There are 12 inches in a foot, so we can say that for every 1 foot, there are 12 inches, or the ratio of feet to inches is $$1:12$$. We can find the unit rates by dividing the numbers in the ratio:

$$1\div 12 = \frac{1}{12}$$
so there is $$\frac{1}{12}$$ foot per inch.

$$12 \div 1 = 12$$
so there are 12 inches per foot.

The numbers in a ratio can be fractions, and we calculate the unit rates the same way: by dividing the numbers in the ratio. For example, if someone runs $$\frac34$$ mile in $$\frac{11}{2}$$ minutes, the ratio of minutes to miles is $$\frac{11}{2}:\frac34$$.

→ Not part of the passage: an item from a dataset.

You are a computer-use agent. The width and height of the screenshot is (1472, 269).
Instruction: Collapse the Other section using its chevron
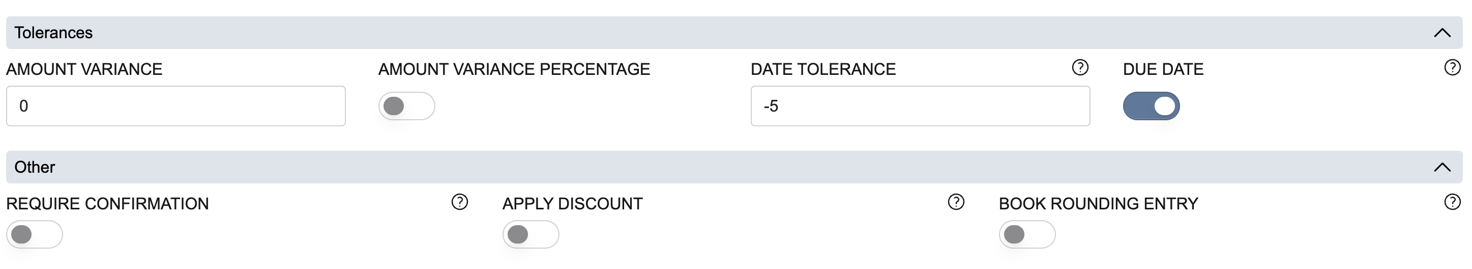1442,167
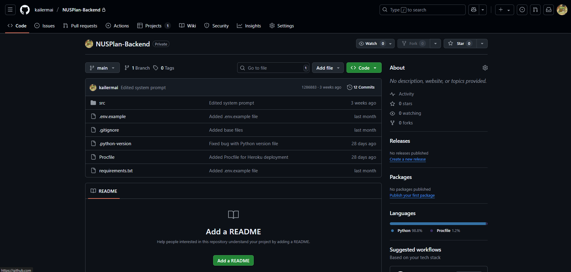
Task: Open the green Code dropdown
Action: 364,68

$$\frac{11}{2} \div \frac34 = \frac{22}{3}$$, so the person’s
pace is $$\frac{22}{3}$$ minutes per mile.

$$\frac34 \div \frac{11}{2} = \frac{3}{22}$$, so the person’s
speed is $$\frac{3}{22}$$ miles per minute.

### Glossary Entries

• reciprocal

Dividing 1 by a number gives the reciprocal of that number. For example, the reciprocal of 12 is $$\frac{1}{12}$$, and the reciprocal of $$\frac25$$ is $$\frac52$$.

• unit rate

A unit rate is a rate per 1.

For example, 12 people share 2 pies equally. One unit rate is 6 people per pie, because $$12 \div 2 = 6$$. The other unit rate is $$\frac16$$ of a pie per person, because $$2 \div 12 = \frac16$$.